**Instruction**
Substitute "size" for "width and height" everywhere in the items below, leave everything else unchanged, and give them again without the pictures.

[Word and element location items]
____
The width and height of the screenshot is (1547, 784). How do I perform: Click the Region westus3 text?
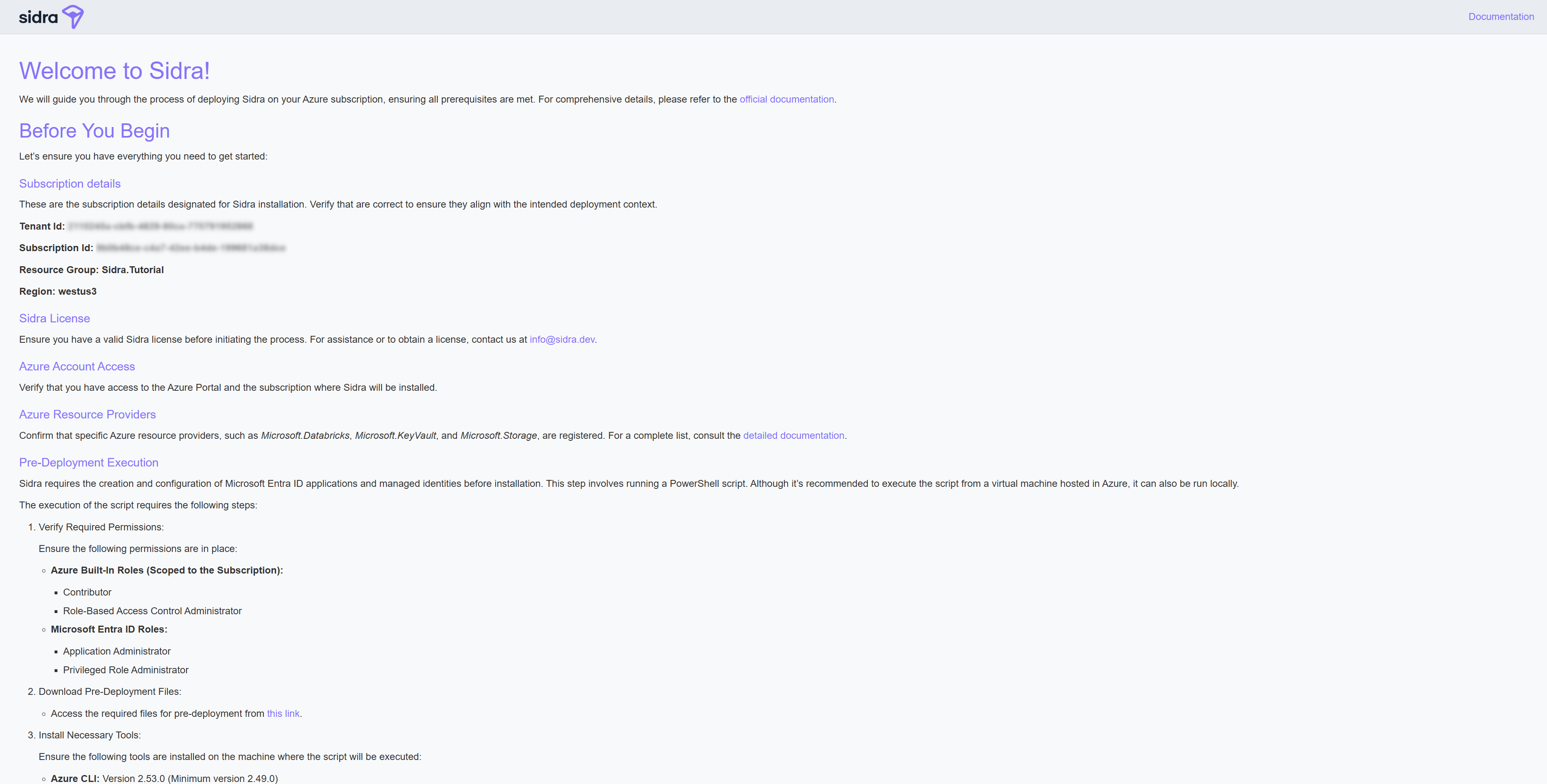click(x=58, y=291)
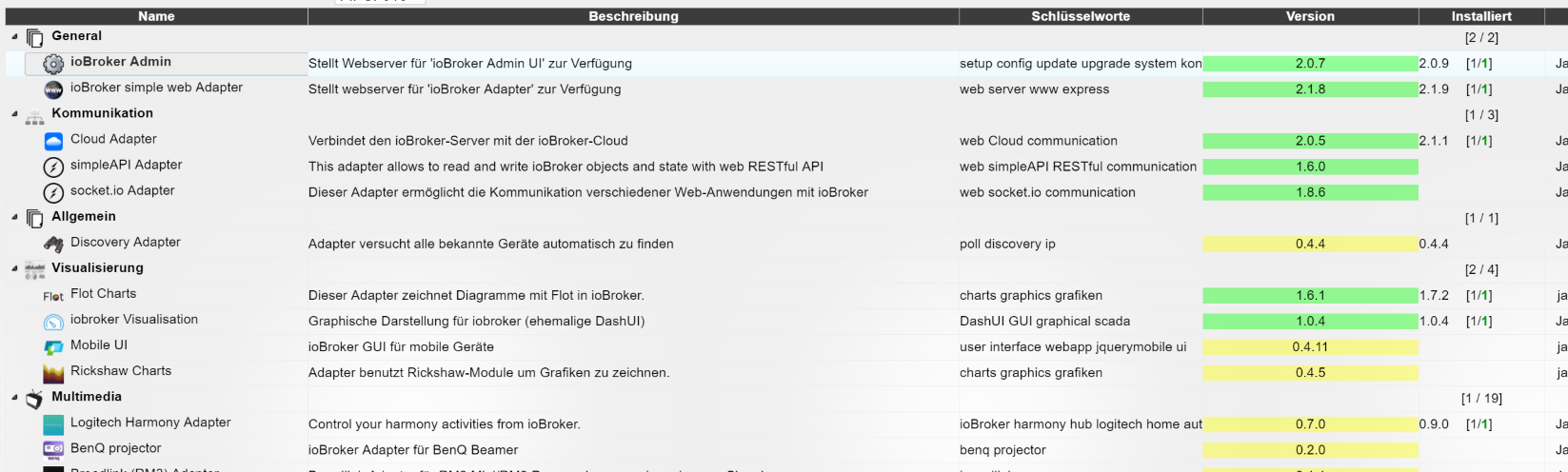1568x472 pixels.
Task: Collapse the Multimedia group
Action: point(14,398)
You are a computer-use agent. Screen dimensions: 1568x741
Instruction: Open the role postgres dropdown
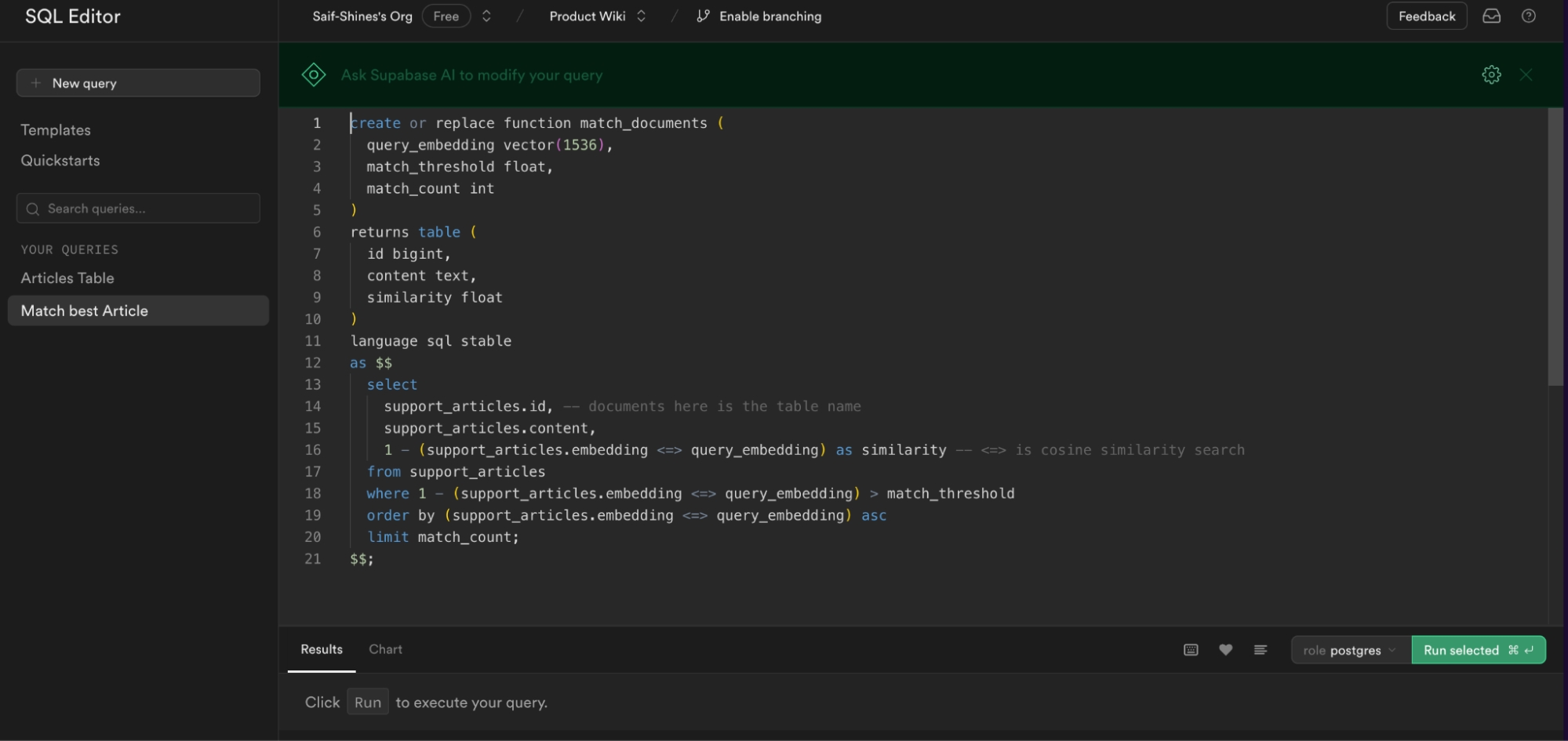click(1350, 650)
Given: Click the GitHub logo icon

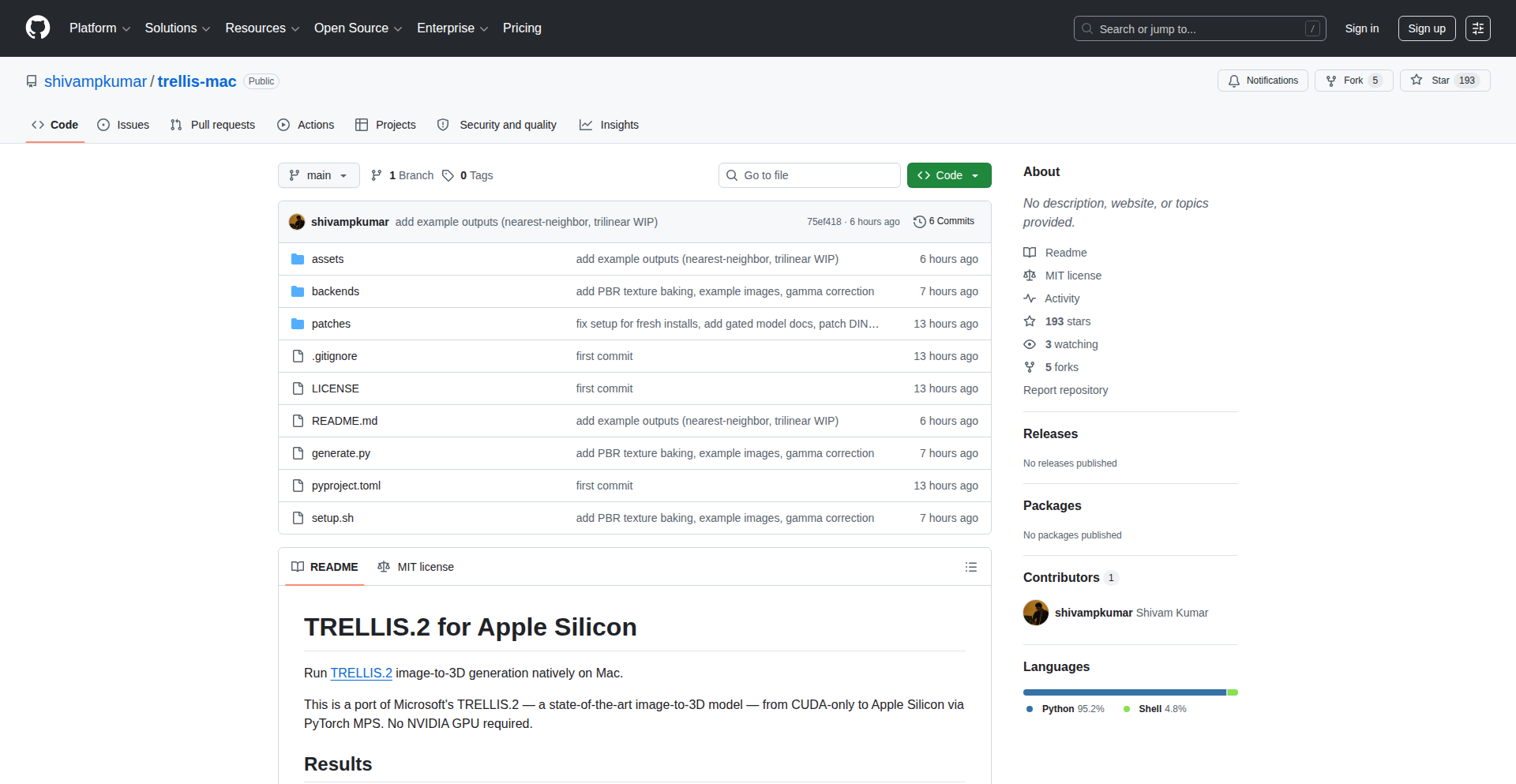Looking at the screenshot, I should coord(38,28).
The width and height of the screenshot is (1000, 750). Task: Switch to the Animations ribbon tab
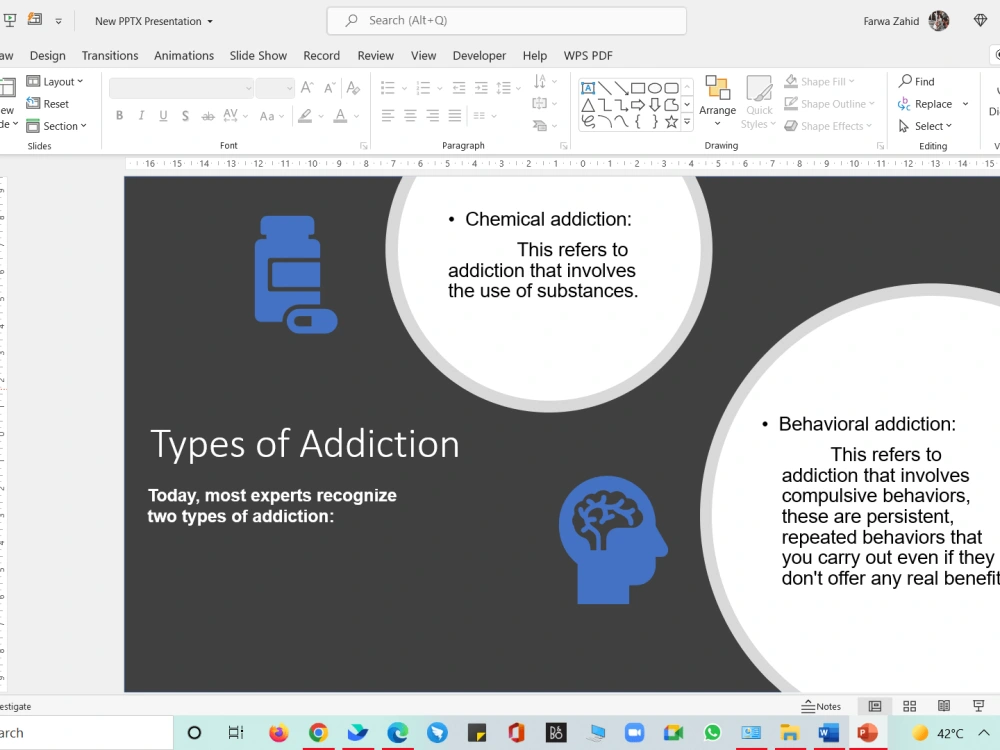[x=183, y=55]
____
**Correct response**
The size of the screenshot is (1547, 784). How do I perform: Click the Region westus3 text?
click(x=58, y=291)
1568x472 pixels.
Task: Collapse the Multimedia group
Action: point(14,398)
You are a computer-use agent. Screen dimensions: 1568x741
Instruction: Open the role postgres dropdown
click(1350, 650)
Given: Click the GitHub logo icon

Looking at the screenshot, I should coord(38,28).
The size of the screenshot is (1000, 750). Task: Switch to the Animations ribbon tab
[x=183, y=55]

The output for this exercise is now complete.